The Dragon Ball caught the early morning light as he pulled it free—amber, glowing softly from within, the single star at its center rotating at its patient constant speed. He tucked it inside his jacket rather than holding it, freeing both hands.
"Dragon Ball." Two voices said it at nearly the same moment. Tony, from above. Xu Xialing, from the perimeter line.
Both of them had been told Killian held a ball. Seeing it confirmed was different from knowing it abstractly. The dynamic of the engagement shifted in the way dynamics shifted when the central object everyone was maneuvering around became physically visible.
The Winter Soldiers accelerated.
One of them closed on an Extremis operative who'd been absorbing damage for four minutes and was running past sustainable temperature.

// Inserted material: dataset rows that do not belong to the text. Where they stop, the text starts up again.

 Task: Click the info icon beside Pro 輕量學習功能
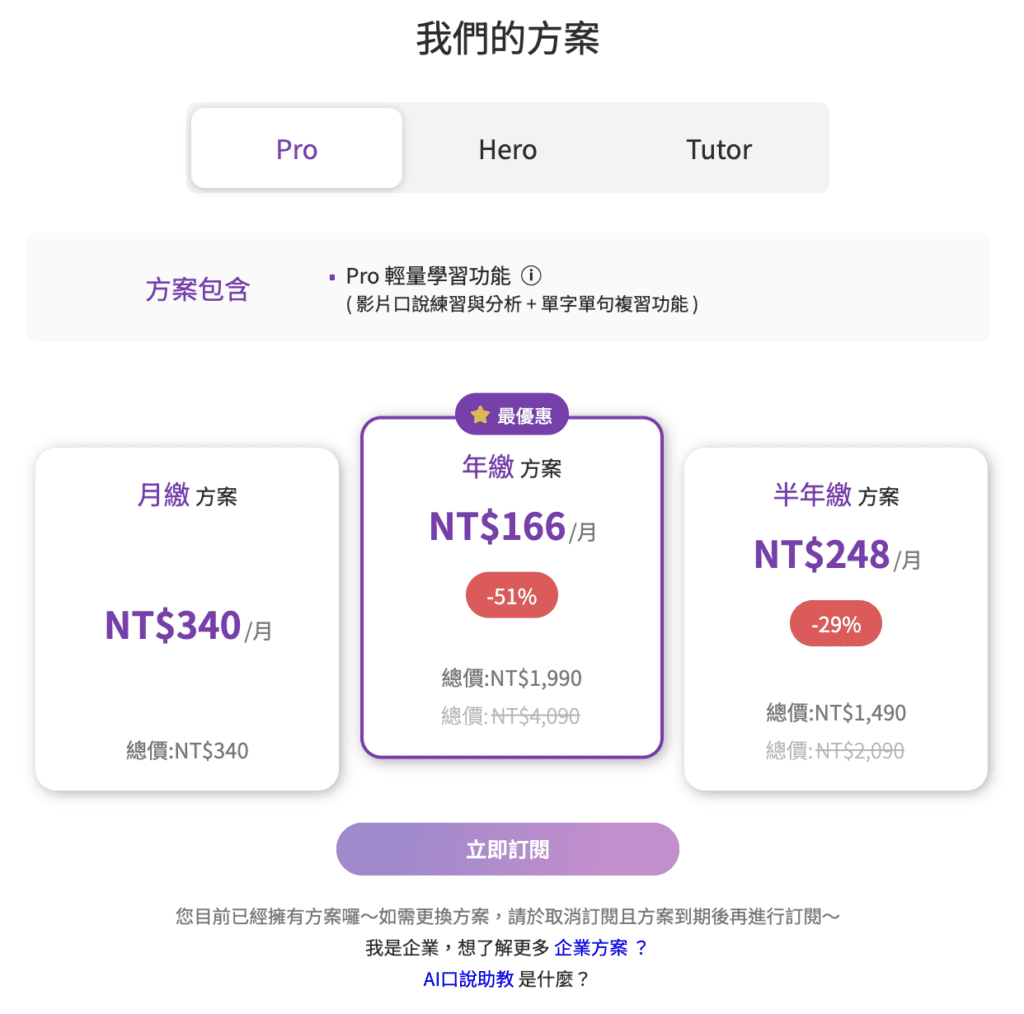(532, 275)
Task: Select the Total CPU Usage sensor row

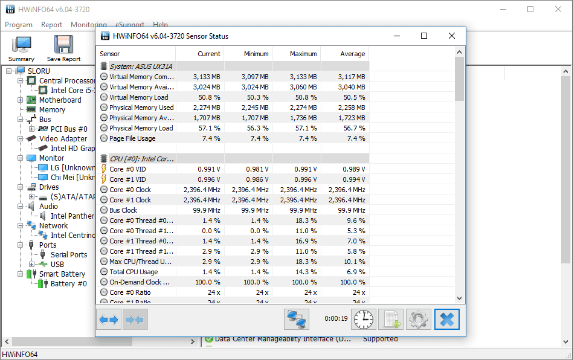Action: coord(232,272)
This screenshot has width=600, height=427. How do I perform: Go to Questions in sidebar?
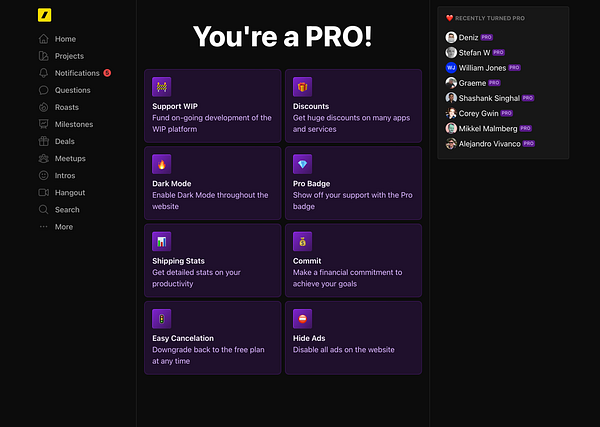click(x=72, y=90)
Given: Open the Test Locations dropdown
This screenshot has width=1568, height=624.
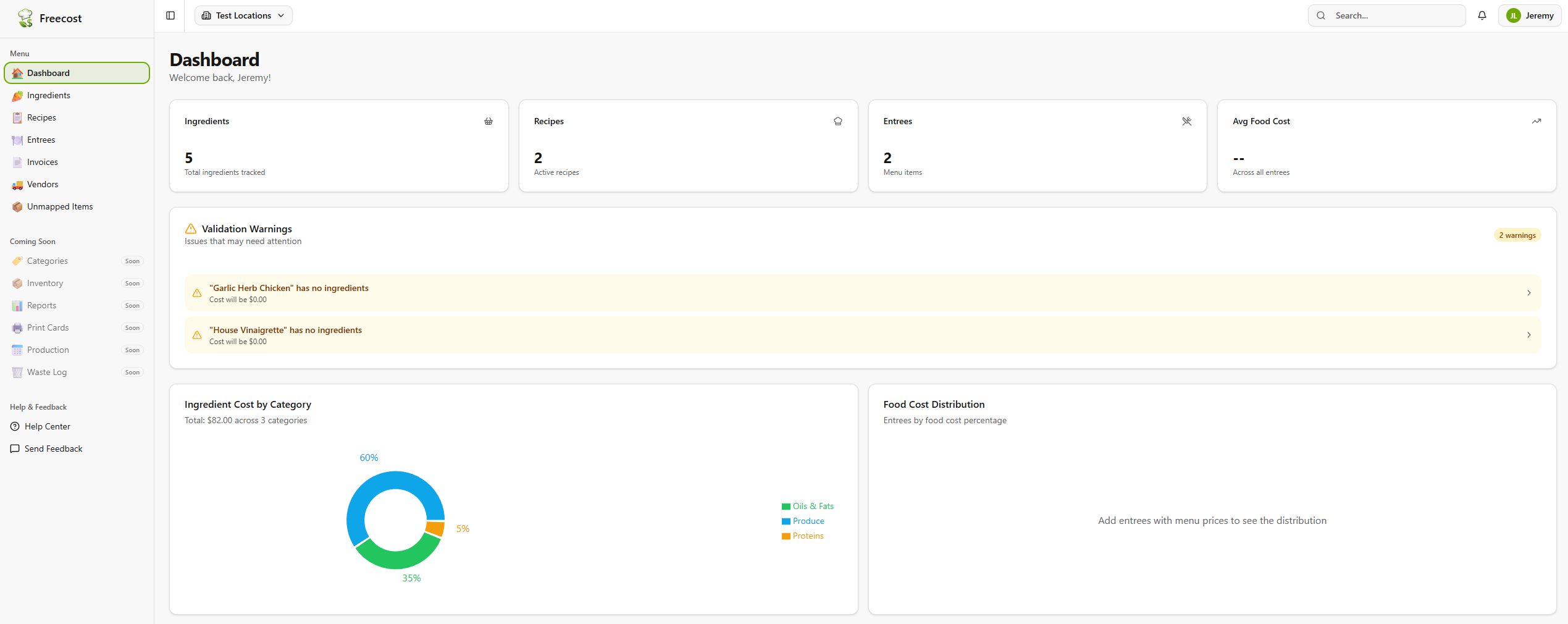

The operative felt the body temperature spike past the threshold and did what bodies running Extremis did when the control system gave out—he roared, every surface of his skin going orange-red simultaneously, and ran.
He got six steps before it happened.
The detonation took out a twelve-foot radius with enough force to lift the Winter Soldier who'd been pursuing him completely off the ground and deposit him fifteen feet away against the manor wall. The man hit, slid, and came back up with the expression of someone who'd categorized this experience as unpleasant but survivable.
The remaining Winter Soldiers adjusted their spacing and kept moving.
Bucky reached Killian.
What followed was the specific kind of engagement that happened when two people who'd each had extensive modifications decided to test them against each other directly. Killian's hands ran hot—the surface temperature climbing as he pulled the Extremis to its operational ceiling, each strike against Bucky's prosthetic leaving scorch marks on the outer casing and building heat at the joint housings where the arm interfaced with his shoulder. Bucky blocked and absorbed and waited for openings, using the arm's mass as a weapon in the intervals between Killian's attacks.
The problem was cumulative. Each contact transferred heat. The joint sensors were already registering warning thresholds. Bucky could feel it in the shoulder interface—not pain exactly, but a signal that the system was operating outside its design parameters and the gap was narrowing.
Then the plasma chain hit Killian's left calf.
The discharge that followed wasn't just current but a sustained plasma arc that ran the cable in both directions simultaneously. Against an Extremis subject it wasn't guaranteed to be decisive, but it was enough to interrupt his footing and pull his attention.
Killian staggered.
Bucky stepped back and reset, shaking heat from the prosthetic's fingers.
Above them, the Mark 42 circled. At the manor's east entrance, T'Challa came through at a run with Shang-Chi close behind. And somewhere over the Atlantic, the first of the suits from the underground garage was crossing into Florida airspace.